This is my first thread here and I thought it would be cool to shake some things up by posting such a 'daring' thread title.
I've been in the audio hobby for 67 years, when I was 5 YO, thanks to my late Dad who was an audio aficionado and who introduced me into the wacky world of audio and sound. I born in NYC just like my Dad. NYC in the 1950s and early 60s was the audio capitol in the USA. Empire, Marantz, Fisher, McIntosh, Harmon Kardon, Stanton, Pickering and others were manufacturing audio in NYC.
I was never happy with my AR2as especially after I started going to concerts and I heard how live rock n' roll music sounded. So in 1968, when I was 16, I built my first set of speakers with the help of neighbors and one of whom was an audio engineer for RCA back in their glory days of audio.
I used bass guitar speakers, a mid horn and a tweeter horn just like they had at the concerts. With the help of Mickey Rosenstein, the audio engineer, I was introduced to crossovers, inductors, caps and resistors and how to 'voice' a speaker. Now I heard rock music they way it sounded in concert!!!!!!! Harry Johnson, my next door neighbor showed me how to design and build an enclosure. BTW, Harry helped install the original radio masts on the Empire State Building back in the 1930s!!!!!!!
Fast forward about 50 years later and I started to design and build speakers in 2014 in my retirement to sunny Surprise AZ.
My first pair, a set of OB speakers didn't perform well so I moved on to design more 'traditional' speakers but always with some kind of trick implementation. I next built a speaker that had 2 cabinets in one both built to the golden ratio. A bass section and the mid range section to which I added on top the tweeter. I had both 4 and 8 Ohm (@2500) taps for the tweeter depending on its ohms. I used this speaker to test tweeters. I have lots of tweeters!
And on and on the experimentation went.
I came up with the 'Super Planar' after lots and lots of research.
I build 'modular' speakers starting with a bass cab that also serves as a speaker stand.

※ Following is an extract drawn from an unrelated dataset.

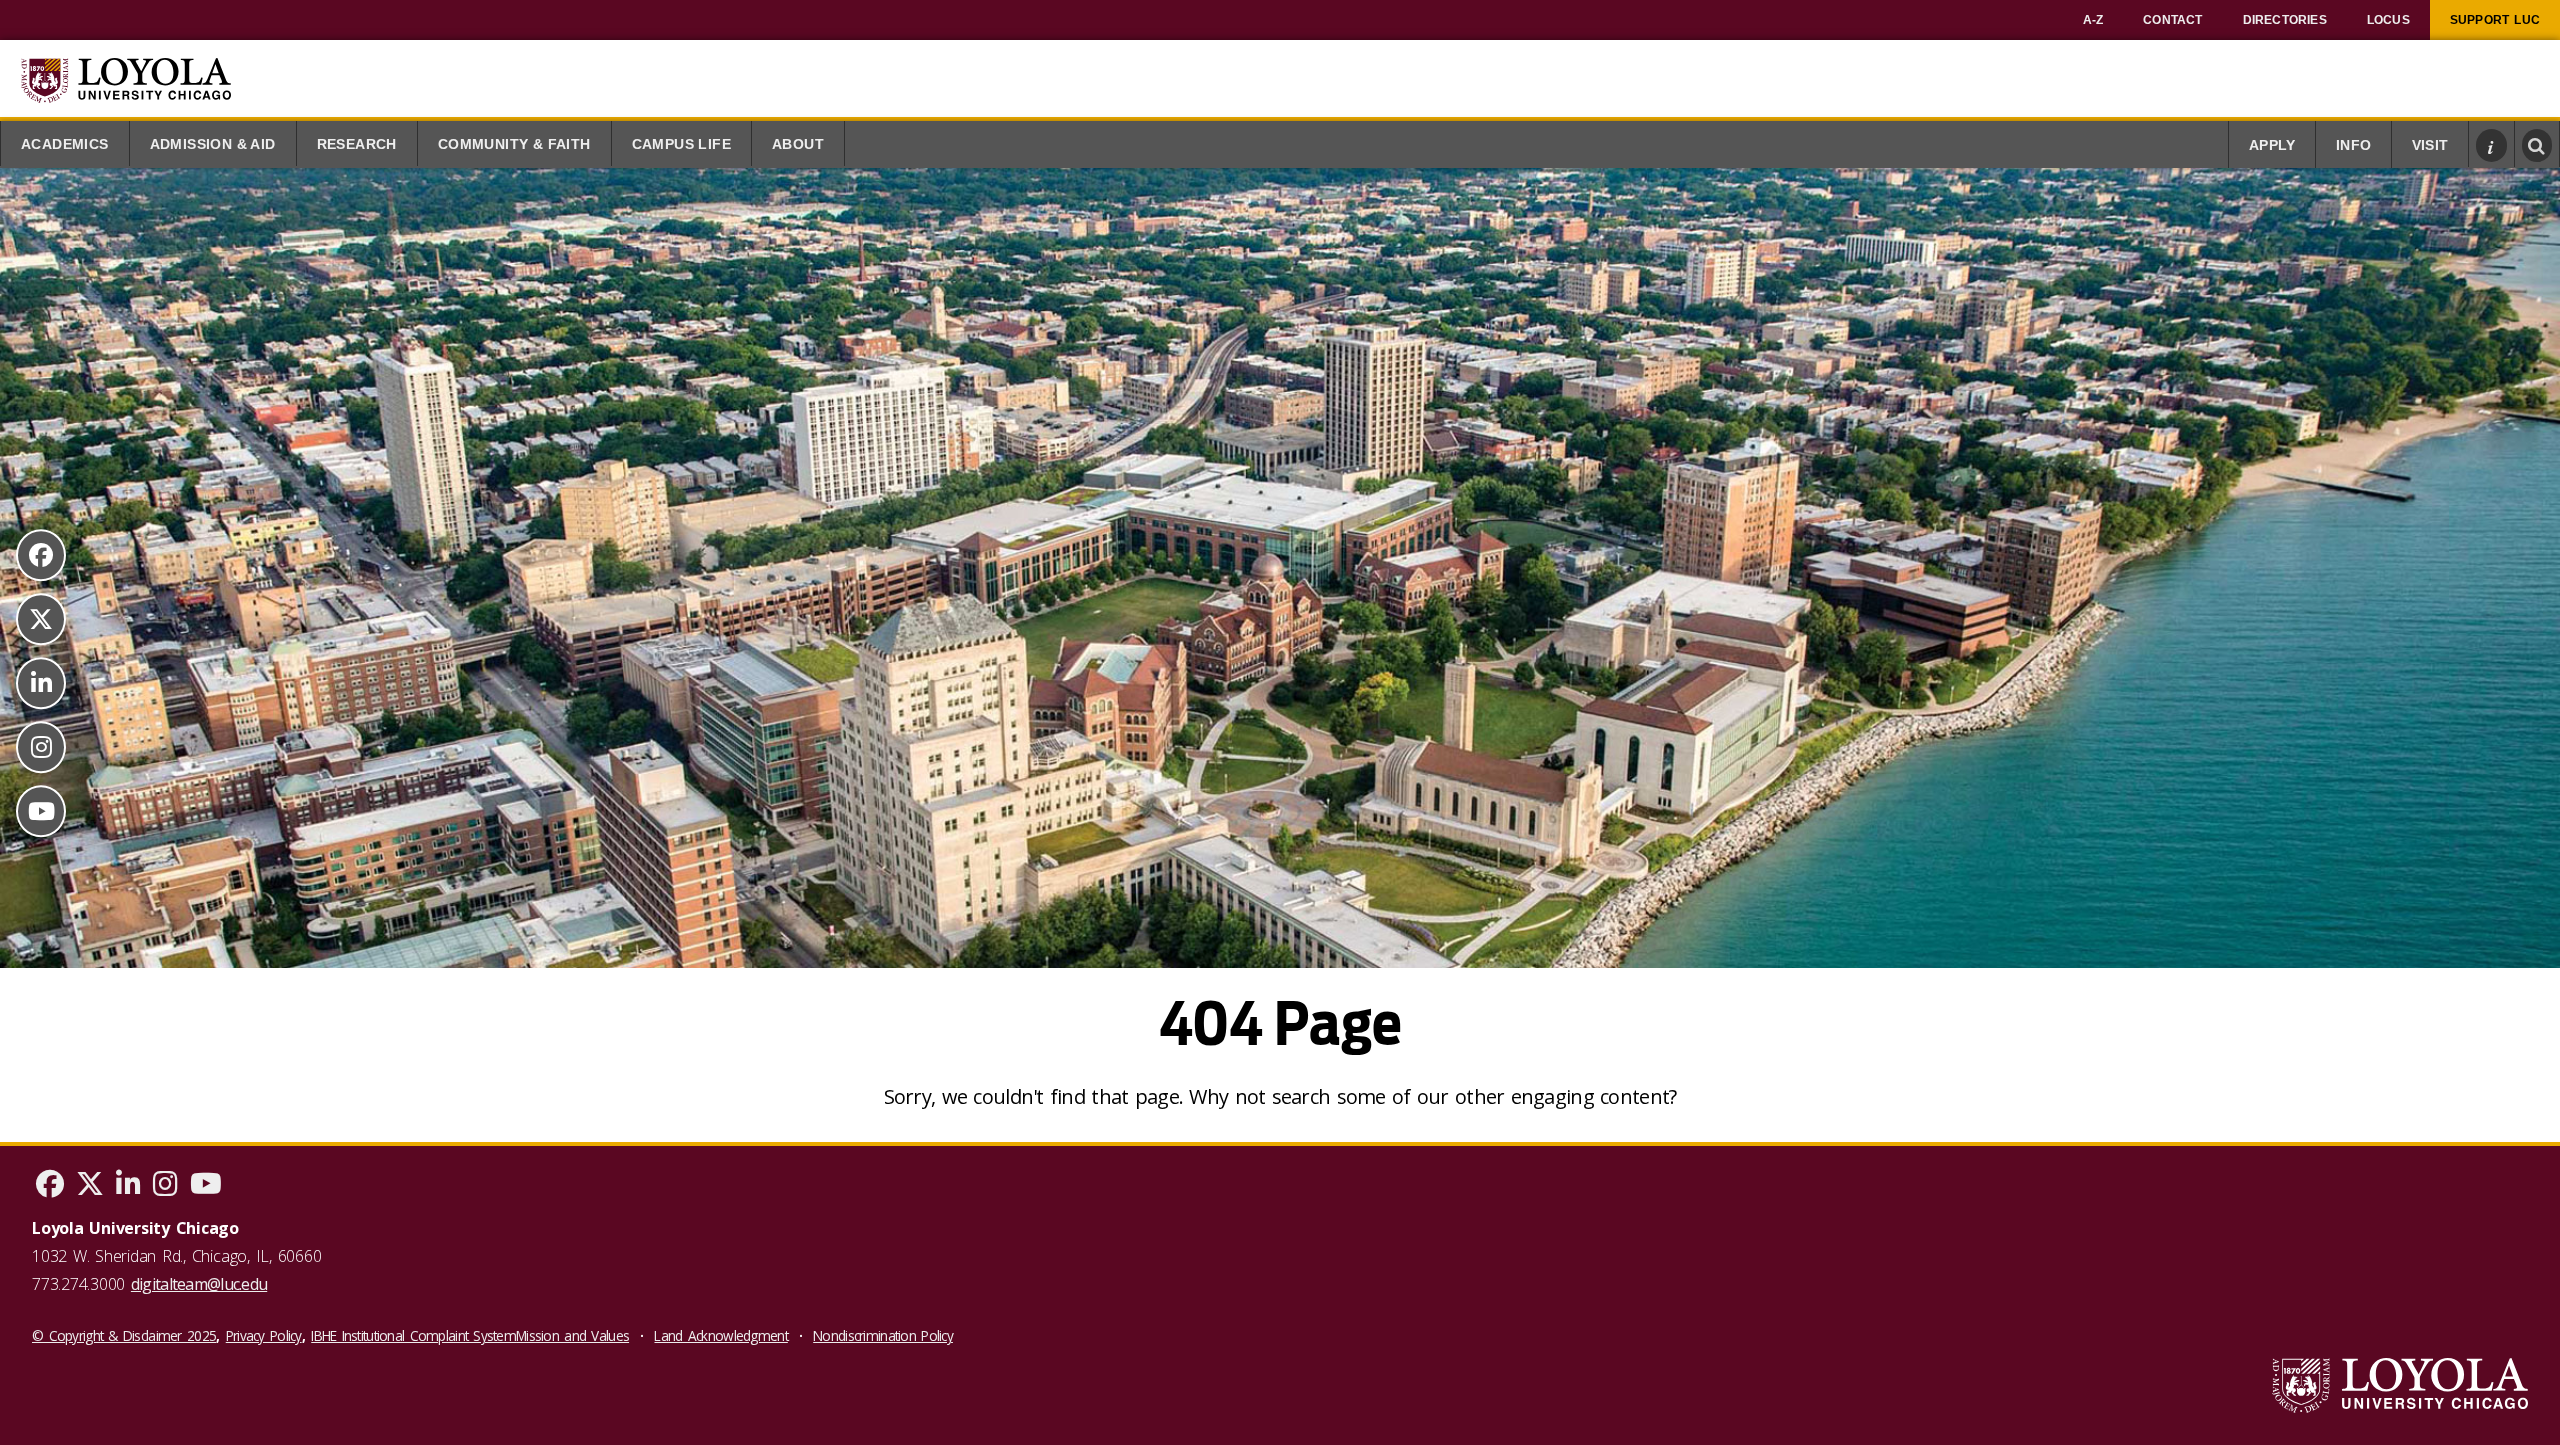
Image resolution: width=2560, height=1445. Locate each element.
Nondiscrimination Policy (883, 1335)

In this instance it is 2 12" woofers in a 'force cancellation' design that one of my many loudspeaker design books recommended and showed why. Less distortion, much tighter bass and NO VIBRATIONS which allows lighter speaker enclosures.
I own Maggies but unfortunately they don't work in my room due to all of my equipment. I've owned Maggies on and off since 1979. And then I saw those GRS planar drivers on PE and my brain clicked. Why not try those new GRS drivers in an OB MTM configuration?
I chose a 2nd order crossover design based on the results I got from my DATS3. I did lots and lots of experimentation with other 'orders' but the more caps and inductors in the circuit the worse the 'electrical' phase became and resistance anomalies abounded. Simple was better and those Zobel circuits I added only made things worse.
Did you ever read a speaker tech review by John Atkinson? Did you pay attention to the phase/resistance issues those 'expensive' speakers have? And how hard they are to drive because of all the crap they load into the crossover circuits! It's not the drivers but the crossovers which introduce the anomalies.
The Super Planar is crossed at 250Hz and 4000Hz. I wanted the entire vocal range to be reproduced by one driver or in my case, 2 drivers, to avoid phase issues. Attenuation is 10dB on the mids and 6dBs on the tweeter. I put that much attenuation in so that the bass becomes louder and more balanced. I use only 'balanced attenuators'.
After breaking in for 200 hours the woofers came into their own and all I can say is WOW!! The planars took about 100 hours!
Everyone who has heard these speakers have been blown away!!! It's my room, all my equipment and the speakers to bring out the best of of what my system can sound like and of course the 'voicing'.
These speakers resurrect the dead! SRV, Rory G, The Who, etc etc, all sound like they are playing in my room!!! BTW, these speakers can get up to 127dB at my listening position w/o distortion as I overbuild all my speakers. Louder than any concert I've been to including The Who!